The Smith lab is currently developing and applying methods for combining Rosetta design calculations with molecular dynamics simulations to reshape the energy landscapes of proteins. We are applying these techniques to several unique systems: Rosetta-designed mini flurorescence activating proteins (mFAPs), a natural protein that undergoes pressure-induced conformational changes, and Rosetta-designed miniproteins that exhibit undesired conformational heterogeneity. You will learn use Rosetta with free energy data analysis techniques, optimize algorithm parameters with existing datasets, and apply these techniques to improve protein function.


Vorobieva Lab @ Vrije Universiteit in Brussels, Belgium

" De novo design of membrane proteins for bottom-up understand of their biogenesis pathway"

Transmembrane beta-barrels fold in the outer membrane of Gram negative bacteria, where they play major roles in pathogenicity, multi-drug resistance. We aim to use synthetic (de novo designed) TMBs to understand the basis of TMB folding. Naturally-occurring TMBs have co-evolved with periplasmic transporters and chaperones to enable correct outer membrane targeting. However, these interactions likely involve complex 3D properties of the unfolded OMPs, which evade classic single-mutation studies and are clouded by evolutionary “noise”. By contrast, de novo designed TMBs have no evolutive history, and can fold in synthetic lipid membranes but NOT in cellulo. They can therefore be used as a “blank slate” to build in cellulo folding TMBs from the bottom-up. The intern will modify existing de novo design methods to incorporate new properties in the generated TMB designs, following a hypothesise/build/test approach.
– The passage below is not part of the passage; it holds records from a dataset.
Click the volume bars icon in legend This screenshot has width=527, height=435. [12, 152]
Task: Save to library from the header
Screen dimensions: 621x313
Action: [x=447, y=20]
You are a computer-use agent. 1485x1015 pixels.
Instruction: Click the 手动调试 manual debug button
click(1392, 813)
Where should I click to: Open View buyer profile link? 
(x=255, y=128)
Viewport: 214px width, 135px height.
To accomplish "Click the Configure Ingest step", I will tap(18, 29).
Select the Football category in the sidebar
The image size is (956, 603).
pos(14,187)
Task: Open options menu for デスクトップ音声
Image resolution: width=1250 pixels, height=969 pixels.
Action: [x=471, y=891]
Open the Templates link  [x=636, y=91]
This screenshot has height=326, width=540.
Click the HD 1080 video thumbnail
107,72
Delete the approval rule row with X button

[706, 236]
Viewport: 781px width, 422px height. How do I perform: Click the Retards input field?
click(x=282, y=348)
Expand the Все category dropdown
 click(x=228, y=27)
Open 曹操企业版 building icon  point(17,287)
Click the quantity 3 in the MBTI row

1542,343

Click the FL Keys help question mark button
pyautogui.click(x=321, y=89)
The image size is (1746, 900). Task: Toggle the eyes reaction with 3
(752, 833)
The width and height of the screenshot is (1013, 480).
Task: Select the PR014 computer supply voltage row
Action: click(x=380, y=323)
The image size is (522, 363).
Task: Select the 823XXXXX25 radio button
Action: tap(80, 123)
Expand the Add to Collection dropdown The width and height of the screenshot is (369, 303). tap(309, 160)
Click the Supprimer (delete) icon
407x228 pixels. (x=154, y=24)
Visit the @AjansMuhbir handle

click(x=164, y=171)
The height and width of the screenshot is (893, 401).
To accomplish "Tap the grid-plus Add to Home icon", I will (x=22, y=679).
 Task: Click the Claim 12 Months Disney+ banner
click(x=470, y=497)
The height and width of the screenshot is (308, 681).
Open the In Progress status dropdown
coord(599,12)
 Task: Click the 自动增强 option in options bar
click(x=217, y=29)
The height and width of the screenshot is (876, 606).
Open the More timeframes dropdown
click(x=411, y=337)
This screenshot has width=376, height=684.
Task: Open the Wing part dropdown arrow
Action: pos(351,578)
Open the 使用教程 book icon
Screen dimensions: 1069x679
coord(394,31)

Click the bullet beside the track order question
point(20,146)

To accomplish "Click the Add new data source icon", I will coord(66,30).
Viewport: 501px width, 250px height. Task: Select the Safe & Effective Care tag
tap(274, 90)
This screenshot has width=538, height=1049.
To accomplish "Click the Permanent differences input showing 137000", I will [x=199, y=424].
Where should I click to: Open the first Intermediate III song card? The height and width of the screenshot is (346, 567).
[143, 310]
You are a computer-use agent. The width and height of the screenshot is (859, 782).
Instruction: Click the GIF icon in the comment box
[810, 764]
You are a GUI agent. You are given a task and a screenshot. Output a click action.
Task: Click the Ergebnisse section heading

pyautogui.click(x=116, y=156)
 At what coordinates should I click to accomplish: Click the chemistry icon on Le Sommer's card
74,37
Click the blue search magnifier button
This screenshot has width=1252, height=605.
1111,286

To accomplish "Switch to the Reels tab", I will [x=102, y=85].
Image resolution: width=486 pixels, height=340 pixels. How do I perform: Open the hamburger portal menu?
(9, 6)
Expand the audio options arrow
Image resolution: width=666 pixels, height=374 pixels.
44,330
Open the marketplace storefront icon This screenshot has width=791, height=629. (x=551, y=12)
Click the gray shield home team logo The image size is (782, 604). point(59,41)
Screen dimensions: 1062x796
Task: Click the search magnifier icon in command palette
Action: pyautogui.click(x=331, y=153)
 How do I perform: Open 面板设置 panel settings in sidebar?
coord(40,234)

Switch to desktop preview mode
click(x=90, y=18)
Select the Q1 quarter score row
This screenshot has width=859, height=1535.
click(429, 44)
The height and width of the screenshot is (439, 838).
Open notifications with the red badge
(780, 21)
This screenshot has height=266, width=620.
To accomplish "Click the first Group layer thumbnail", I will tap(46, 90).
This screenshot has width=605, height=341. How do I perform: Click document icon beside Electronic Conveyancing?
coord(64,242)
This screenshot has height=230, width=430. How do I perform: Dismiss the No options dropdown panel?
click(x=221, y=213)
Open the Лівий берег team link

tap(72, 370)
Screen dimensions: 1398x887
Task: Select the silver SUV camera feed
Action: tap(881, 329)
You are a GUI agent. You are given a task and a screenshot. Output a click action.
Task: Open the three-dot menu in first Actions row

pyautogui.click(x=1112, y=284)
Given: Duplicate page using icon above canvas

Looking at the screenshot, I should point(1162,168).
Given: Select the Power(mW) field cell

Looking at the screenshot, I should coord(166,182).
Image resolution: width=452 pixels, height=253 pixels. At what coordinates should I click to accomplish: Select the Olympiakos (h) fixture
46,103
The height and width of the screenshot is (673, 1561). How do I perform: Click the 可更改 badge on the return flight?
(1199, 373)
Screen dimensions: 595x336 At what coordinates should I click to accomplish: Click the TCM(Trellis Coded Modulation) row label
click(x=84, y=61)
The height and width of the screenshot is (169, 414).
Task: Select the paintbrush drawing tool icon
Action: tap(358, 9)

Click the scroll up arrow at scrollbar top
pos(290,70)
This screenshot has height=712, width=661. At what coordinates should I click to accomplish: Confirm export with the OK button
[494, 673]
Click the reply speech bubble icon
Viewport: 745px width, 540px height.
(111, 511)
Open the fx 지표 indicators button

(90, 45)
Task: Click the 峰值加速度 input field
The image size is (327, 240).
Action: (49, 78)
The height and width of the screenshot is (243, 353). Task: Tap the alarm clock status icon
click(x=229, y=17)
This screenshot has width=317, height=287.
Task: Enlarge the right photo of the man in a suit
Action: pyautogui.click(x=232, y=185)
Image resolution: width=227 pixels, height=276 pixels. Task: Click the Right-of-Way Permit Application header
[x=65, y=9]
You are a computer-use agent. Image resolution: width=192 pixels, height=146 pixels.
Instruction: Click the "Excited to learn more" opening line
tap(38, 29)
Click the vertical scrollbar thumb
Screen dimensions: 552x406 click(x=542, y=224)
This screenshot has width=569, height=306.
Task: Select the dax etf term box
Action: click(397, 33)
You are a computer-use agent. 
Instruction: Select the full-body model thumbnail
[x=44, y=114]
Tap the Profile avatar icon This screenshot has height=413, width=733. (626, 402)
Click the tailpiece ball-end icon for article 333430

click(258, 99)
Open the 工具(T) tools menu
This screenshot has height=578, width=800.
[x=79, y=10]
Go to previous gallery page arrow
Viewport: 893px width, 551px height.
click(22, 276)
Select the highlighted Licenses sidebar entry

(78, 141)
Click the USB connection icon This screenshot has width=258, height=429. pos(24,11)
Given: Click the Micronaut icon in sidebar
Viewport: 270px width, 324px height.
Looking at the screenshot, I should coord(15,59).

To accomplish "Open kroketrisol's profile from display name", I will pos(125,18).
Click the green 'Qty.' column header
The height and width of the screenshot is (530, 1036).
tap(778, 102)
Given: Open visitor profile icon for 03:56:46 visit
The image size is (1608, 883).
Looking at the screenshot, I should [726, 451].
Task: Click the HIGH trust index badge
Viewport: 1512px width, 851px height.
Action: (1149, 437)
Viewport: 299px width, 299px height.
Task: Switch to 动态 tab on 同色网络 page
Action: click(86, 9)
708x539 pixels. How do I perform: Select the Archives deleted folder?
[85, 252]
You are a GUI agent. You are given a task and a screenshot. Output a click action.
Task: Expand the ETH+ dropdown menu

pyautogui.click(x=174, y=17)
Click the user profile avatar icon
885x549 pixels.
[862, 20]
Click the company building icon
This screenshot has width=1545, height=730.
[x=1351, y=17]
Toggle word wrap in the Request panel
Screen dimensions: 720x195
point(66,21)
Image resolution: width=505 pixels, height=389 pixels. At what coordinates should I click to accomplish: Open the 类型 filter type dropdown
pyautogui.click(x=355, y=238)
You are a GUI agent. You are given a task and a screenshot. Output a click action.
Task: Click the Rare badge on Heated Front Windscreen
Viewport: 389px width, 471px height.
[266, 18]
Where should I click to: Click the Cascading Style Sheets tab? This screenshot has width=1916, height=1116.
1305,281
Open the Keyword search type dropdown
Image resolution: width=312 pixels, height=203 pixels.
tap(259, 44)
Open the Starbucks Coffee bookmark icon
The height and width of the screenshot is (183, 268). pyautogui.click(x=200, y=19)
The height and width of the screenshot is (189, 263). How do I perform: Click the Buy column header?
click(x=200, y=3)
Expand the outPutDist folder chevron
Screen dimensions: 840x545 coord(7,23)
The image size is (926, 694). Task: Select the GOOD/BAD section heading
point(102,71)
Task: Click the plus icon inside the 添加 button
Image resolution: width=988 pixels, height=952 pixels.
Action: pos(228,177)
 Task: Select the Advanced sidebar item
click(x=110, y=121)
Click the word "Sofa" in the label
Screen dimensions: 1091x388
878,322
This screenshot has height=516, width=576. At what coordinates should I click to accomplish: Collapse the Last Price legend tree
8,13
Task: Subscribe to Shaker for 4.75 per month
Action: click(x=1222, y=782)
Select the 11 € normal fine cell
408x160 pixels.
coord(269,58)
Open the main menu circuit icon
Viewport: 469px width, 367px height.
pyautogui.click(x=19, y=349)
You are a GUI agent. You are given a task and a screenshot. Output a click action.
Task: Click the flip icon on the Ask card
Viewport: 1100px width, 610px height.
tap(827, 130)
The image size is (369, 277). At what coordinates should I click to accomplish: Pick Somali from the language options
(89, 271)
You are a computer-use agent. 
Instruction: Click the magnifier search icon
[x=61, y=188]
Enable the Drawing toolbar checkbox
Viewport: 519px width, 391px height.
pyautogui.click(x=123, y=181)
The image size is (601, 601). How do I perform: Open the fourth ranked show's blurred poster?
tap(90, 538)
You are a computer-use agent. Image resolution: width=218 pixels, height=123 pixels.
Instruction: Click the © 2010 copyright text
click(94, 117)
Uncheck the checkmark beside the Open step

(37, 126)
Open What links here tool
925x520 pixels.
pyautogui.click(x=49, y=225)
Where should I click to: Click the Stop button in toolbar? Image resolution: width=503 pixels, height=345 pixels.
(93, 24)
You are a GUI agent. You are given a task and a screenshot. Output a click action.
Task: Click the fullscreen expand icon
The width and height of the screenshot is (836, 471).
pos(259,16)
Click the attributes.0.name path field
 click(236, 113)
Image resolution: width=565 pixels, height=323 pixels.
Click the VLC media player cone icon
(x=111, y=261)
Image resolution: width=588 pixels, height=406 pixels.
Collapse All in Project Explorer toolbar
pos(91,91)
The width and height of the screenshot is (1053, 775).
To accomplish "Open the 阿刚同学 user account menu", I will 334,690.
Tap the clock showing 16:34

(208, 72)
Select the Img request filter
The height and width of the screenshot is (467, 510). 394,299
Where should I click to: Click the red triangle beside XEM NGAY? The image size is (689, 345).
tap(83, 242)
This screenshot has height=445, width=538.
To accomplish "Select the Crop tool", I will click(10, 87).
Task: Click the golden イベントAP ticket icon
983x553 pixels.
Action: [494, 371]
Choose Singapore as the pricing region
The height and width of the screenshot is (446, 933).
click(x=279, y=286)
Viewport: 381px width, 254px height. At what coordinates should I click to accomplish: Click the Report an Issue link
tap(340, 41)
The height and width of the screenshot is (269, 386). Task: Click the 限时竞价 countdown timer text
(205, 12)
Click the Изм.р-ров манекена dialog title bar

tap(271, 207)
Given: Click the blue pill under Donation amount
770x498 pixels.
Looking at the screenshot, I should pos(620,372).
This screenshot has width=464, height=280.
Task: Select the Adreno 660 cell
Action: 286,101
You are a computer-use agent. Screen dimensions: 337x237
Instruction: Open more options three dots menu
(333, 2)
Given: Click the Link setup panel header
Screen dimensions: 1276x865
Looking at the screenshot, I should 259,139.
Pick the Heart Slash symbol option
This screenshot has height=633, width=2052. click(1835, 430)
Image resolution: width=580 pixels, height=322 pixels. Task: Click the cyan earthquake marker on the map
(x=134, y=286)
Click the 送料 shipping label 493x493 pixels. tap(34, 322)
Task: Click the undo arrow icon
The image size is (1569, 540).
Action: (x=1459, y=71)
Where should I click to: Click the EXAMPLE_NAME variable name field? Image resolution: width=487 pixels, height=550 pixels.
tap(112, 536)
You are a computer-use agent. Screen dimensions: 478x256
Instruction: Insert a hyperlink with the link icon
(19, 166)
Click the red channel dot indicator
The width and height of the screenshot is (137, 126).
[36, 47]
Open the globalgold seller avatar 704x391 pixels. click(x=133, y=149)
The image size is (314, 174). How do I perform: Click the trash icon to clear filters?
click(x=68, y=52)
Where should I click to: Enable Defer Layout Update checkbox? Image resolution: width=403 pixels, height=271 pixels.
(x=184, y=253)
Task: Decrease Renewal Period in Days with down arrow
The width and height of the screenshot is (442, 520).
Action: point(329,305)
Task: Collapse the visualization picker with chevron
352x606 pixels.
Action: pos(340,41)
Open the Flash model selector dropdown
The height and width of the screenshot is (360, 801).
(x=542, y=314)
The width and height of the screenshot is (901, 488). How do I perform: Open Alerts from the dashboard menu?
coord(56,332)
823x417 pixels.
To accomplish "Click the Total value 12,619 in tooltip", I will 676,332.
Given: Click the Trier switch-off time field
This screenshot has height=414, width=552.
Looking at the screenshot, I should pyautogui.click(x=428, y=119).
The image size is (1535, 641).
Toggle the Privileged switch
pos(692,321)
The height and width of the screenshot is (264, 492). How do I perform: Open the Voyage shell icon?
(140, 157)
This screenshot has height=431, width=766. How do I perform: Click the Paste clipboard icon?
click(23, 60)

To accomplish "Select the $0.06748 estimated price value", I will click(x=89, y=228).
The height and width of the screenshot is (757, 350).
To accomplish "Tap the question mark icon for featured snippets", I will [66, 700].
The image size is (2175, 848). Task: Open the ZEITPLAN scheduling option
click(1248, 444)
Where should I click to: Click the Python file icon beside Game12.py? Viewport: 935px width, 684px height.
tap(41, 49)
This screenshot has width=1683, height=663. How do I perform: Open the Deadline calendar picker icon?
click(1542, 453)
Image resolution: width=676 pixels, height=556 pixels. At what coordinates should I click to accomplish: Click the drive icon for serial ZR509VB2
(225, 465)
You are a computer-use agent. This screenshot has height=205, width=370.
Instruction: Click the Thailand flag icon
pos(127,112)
Whitehead Lab @ University of Colorado, Boulder in Boulder, CO

" Designing ligand-activatable proteins"

The intern will design de novo allosteric effector sites into proteins by designing a disruptive, cavity-forming residue mutation or deletion. It has been shown that these structural disruptions can have a significant impact on protein function through various mechanisms, including local unfolding or perturbation of catalytically important residues (Deckert et al. 2012). This computational approach will be tested against a range of biotechnologically-relevant proteins, including polymerases and gene editing ribonucleoproteins (e.g. CRISPR systems). 

PH Lab @ University of Oregon in Eugene, OR

"Designing protein/peptide binders for therapeutic/biosensing"

Our lab works on a number of projects focused on designing new proteins and peptides that can bind to and interact with other molecules. Some of these projects include designing peptides that bind to antiviral targets, designing proteins that bind to small molecules, and designing protein heterodimers in a high throughput manner. Check our website for more information ( We will work with the interested postbac or intern to find the project they are interested in.

Khmelinskaia Lab @ University of Bonn in Bonn, Germany

" Expanding the structural and functional space of de novo designed protein assemblies"

Computational methods have been recently developed for designing novel protein assemblies with atomic-level accuracy, yet several aspects of current methods limit the structural and functional space that can be explored. We aim to expand the plethora of available protein assemblies for application by introducing and controlling new structural properties (e.g. flexibility, structural switches) and functional moiteties (e.g. sequence recognition elements, surface binding). Students will combine computational protein modelling and design methods with in vitro biophysical characterization techniques of the designed protein materials, having the chance to learn both computational and wet-lab skills.